7. Considerando la intransferibilidad de la habilitación establecida en el artículo 13 de la Ley 336 de 1996, la actividad transportadora deberá ser desarrollada plenamente y en forma directa por la empresa a la que le fue concedida, razón por la cual corresponde a ésta asumir directamente la totalidad de los riesgos y costos de la operación, a cambio de los ingresos que genere la prestación del servicio de transporte público colectivo; por lo tanto, no podrá celebrar o ejecutar acto alguno a través del cual traslade cualquiera de los riesgos propios de la actividad transportadora al propietario, al conductor o a cualquier otro tercero, salvo el traslado de riesgos a través de pólizas de seguros.

PAR.—El contrato de vinculación puede adoptar cualquier forma contractual, siempre que el mismo incorpore los elementos esenciales del contrato de vinculación establecidos por la ley y señalados en el presente decreto.

(Nota: Declarado nulo por la Sección Primera del Consejo de Estado en Sentencia 2003-00493 de 2012, M.P. María Elizabeth García González)

ART. 2º—Finalidad del contrato. Constituye la finalidad del contrato de vinculación, dotar a la empresa de transporte público terrestre de los vehículos necesarios para integrar la flota con la cual cumpla con la prestación del servicio autorizado, según la capacidad transportadora determinada para el efecto por la autoridad de transporte.
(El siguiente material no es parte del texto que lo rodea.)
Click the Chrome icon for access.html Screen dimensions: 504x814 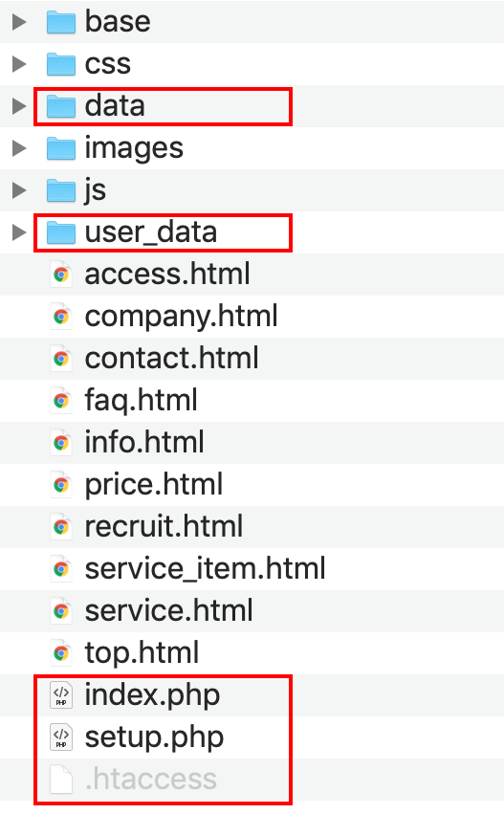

Por lo tanto, carecerán de causa lícita, los contratos de vinculación que se suscriban para vincular vehículos en número superior al número de vehículos que determine la capacidad transportadora establecida para los servicios respecto de los cuales se le haya concedido permiso de operación.
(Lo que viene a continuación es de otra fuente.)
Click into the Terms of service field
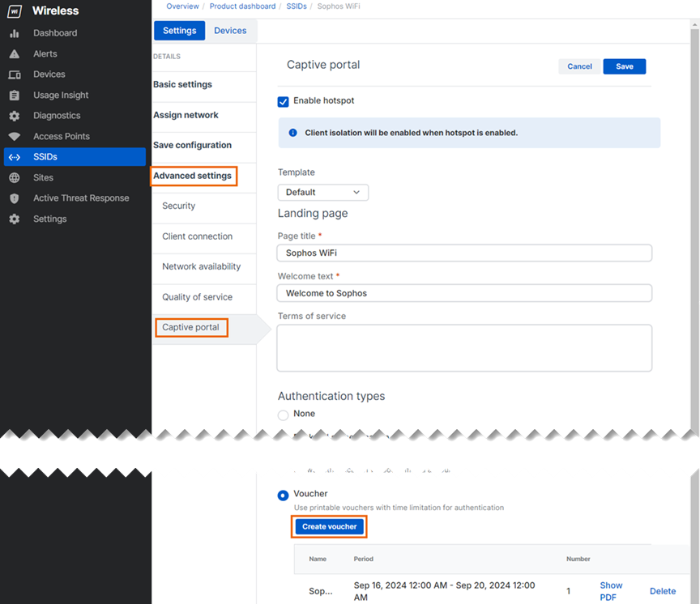 click(x=464, y=348)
(Nota: Declarado nulo por la Sección Primera del Consejo de Estado en Sentencia 2003-00493 de 2012, M.P. María Elizabeth García González)

CAPÍTULO II

Estipulaciones esenciales del contrato de vinculación

ART. 3º—Régimen jurídico. Conforme a lo previsto por el artículo 48 del Decreto 170 de 2001, el contrato de vinculación de vehículos de transporte público colectivo se regirá por las normas del derecho privado, sin perjuicio de la aplicación de las normas de transporte en todo aquello que sea regulado por éstas, o que se derive de tales previsiones legales dada su condición de normas de orden público.

(Nota: Declarado nulo por la Sección Primera del Consejo de Estado en Sentencia 2003-00493 de 2012, M.P. María Elizabeth García González)
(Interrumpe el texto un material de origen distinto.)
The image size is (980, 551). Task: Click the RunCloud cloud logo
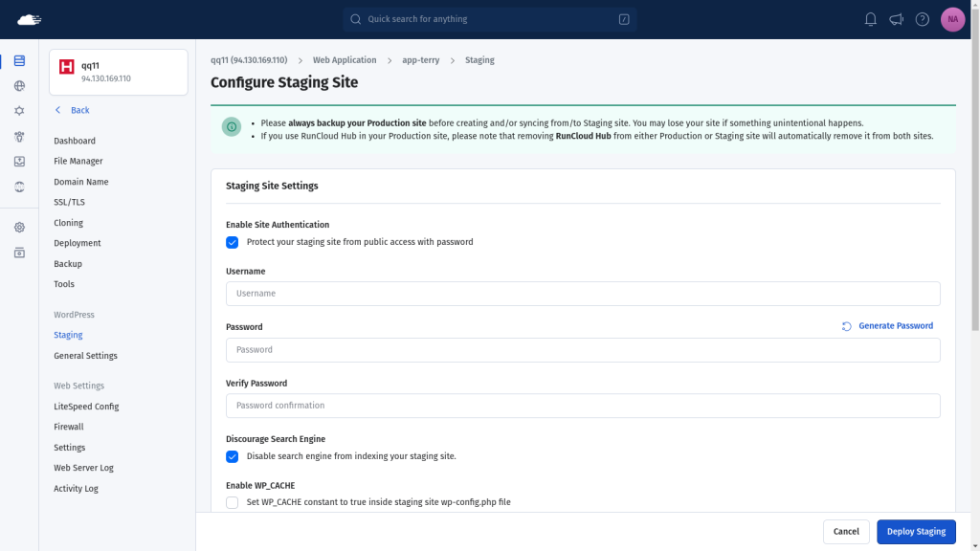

ART. 4º—Contenido básico. Al amparo de lo previsto en los incisos 1º y 2º del artículo 48 del Decreto 170 de 2001, el contrato de vinculación de vehículos de transporte público colectivo deberá tener como mínimo el siguiente contenido:

1. Las obligaciones, derechos y prohibiciones de cada una de las partes

2. Las causales de terminación y preavisos requeridos para ello

3. Las condiciones especiales que permitan definir la existencia de prórrogas automáticas

4. Los mecanismos alternativos de solución de conflictos

5. Los ítems que conformarán los cobros y pagos a que se comprometen las partes y su periodicidad.

Todo lo anterior deberá regularse conforme al principio de la autonomía de la voluntad, salvo en las materias particularmente reguladas en las normas de transporte conforme a las reglas previstas en los artículos siguientes.

(Nota: Declarado nulo por la Sección Primera del Consejo de Estado en Sentencia 2003-00493 de 2012, M.P. María Elizabeth García González)

ART. 5º—Obligaciones de la empresa. Sin perjuicio de los demás pactos que emanen del principio de la autonomía de la voluntad, en el contrato de vinculación deberán pactarse como obligaciones de la empresa por lo menos, las siguientes:

1. Usar el equipo automotor única y exclusivamente para la prestación del servicio de transporte público colectivo.

2. Cuidar del equipo asumiendo responsabilidad hasta por la culpa leve, en los términos del artículo 1604 del Código Civil.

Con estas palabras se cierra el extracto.